Abstract

PREPARATION AND IN VITRO EVALUATION OF FAMOTIDINE MUCOADHESIVE MICROSPHERES USING DIFFERENT MUCOADHESIVE AGENTS

A. Navaneetha*, A. Sree Gayathri, K. Pushpalatha and Dr. H. Padma latha

ABSTRACT

The present study involves preparation and characterization of mucoadhesive microspheres with famotidine as model drug for prolongation of gastric residence time. Mucoadhesive formulation has been accepted as a process to achieve controlled release and drug targeting. Mucoadhesion is a topic of current interest in the design of drug delivery systems. Mucoadhesive microspheres exhibited a prolonged residence time at the site of application or absorption and facilitate an intimate contact with the underlying absorption surface and thus contribute to improved and/or better therapeutic performance of drugs. In recent years such mucoadhesive microspheres have been developed for oral, buccal, nasal, ocular, rectal and vaginal routes for either systemic or local effects.

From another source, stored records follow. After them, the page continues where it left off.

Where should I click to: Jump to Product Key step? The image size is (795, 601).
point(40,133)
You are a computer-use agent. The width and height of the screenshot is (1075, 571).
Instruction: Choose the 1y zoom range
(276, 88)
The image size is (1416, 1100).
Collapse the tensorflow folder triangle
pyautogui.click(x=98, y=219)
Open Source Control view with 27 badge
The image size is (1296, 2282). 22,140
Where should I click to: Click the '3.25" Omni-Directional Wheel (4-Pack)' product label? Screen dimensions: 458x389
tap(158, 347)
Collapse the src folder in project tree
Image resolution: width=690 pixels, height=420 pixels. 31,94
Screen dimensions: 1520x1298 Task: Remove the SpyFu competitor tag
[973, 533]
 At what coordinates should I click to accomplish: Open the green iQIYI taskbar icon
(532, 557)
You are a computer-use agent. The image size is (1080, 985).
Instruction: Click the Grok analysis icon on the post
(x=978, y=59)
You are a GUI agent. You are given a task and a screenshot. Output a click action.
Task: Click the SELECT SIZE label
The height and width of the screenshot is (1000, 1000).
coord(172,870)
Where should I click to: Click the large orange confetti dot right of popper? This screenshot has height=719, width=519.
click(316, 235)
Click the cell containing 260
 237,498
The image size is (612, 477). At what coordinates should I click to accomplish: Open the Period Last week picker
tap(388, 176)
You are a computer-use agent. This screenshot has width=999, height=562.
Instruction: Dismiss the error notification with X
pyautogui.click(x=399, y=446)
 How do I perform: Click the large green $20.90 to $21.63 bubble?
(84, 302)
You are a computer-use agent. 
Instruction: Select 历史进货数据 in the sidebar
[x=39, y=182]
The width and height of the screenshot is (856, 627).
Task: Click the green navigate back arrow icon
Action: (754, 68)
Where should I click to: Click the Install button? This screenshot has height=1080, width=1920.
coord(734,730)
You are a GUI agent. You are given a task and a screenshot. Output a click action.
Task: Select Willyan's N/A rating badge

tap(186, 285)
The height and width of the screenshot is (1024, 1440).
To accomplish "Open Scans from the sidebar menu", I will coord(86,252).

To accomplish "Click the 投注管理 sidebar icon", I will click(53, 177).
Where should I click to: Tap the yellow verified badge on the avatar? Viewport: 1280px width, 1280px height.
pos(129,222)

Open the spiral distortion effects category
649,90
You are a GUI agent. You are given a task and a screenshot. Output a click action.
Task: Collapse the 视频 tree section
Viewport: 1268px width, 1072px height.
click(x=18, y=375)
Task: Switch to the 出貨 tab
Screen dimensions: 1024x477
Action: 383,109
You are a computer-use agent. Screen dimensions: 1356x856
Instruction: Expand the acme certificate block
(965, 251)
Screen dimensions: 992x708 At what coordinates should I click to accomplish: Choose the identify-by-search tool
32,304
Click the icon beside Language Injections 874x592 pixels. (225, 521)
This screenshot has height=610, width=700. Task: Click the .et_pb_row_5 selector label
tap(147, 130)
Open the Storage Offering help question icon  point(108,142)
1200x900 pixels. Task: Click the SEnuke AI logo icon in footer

The microspheres were prepared by Orifice Ionic-Gelation method using mucoadhesive polymers like HPMC (hydroxy propyl methyl cellulose), CMC (carboxy methyl cellulose) MC (methyl cellulose) and a release controlling polymer Sodium alginate. In Vitro drug release studies were performed and drug released evaluated. The effect of polymer concentration on size of microspheres and drug release were observed. The prepared microspheres exhibited prolonged drug release the mean particle size increased as the concentration of sodium alginate increased, as the sodium CMC polymer concentration increases the mucoadhesion increased and the drug release rate decreased at higher concentration of Sodium alginate.

Keywords: Microspheres, famotidine, hydroxy propyl methyl cellulose, carboxy methyl cellulose.